I find it a good combination of light weight and rigidity (but, again, very limited movements).

If you decide to go with the Osaka type camera, your original idea of using two lenses is certainly not a bad idea. With this camera, you would probably want lenses that would allow more movements than press cameral lenses.

My first lens was a Schneider 150/265 convertible. The 150 is very very sharp. They can be found for under $200--maybe as low as $150. The 265 gives you a longer option for b&w only (not corrected for color).

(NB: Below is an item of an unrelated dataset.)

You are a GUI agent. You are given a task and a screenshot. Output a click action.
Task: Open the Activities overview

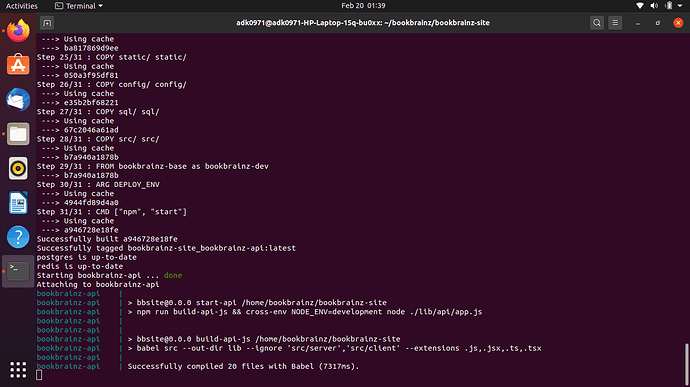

But then you would have to decide whether to go shorter or longer for a second lens....tough decision. I use my 150/152 lenses most often on 4x5 so I wouldn't want to do w/o one. 90mm Super Angulons run about $300. There are a plethora of good lenses in the 210 range that are affordable. The difference between 150 and 210 may be too small for a two-lens kit. Any longer than 250mm is tough to find an affordable lightweight lens.

6-May-2010, 05:53
Great...Thanks for the help. This is helping to narrow down the search

Robert Hughes
6-May-2010, 08:41
Its been recommended I look into an Osaka 4 x 5 with two lenses..one for landscape and one for portrait??
You'll need two kinds of film holders too - one for black, one for white. :p

You don't need to spend a mint to get into LF photography. I started with a Busch Pressman D with 135 Raptar lens - cost was about $150. And I still use that camera; it does what I need a camera to do - hold film and lens, with some dark empty space in between.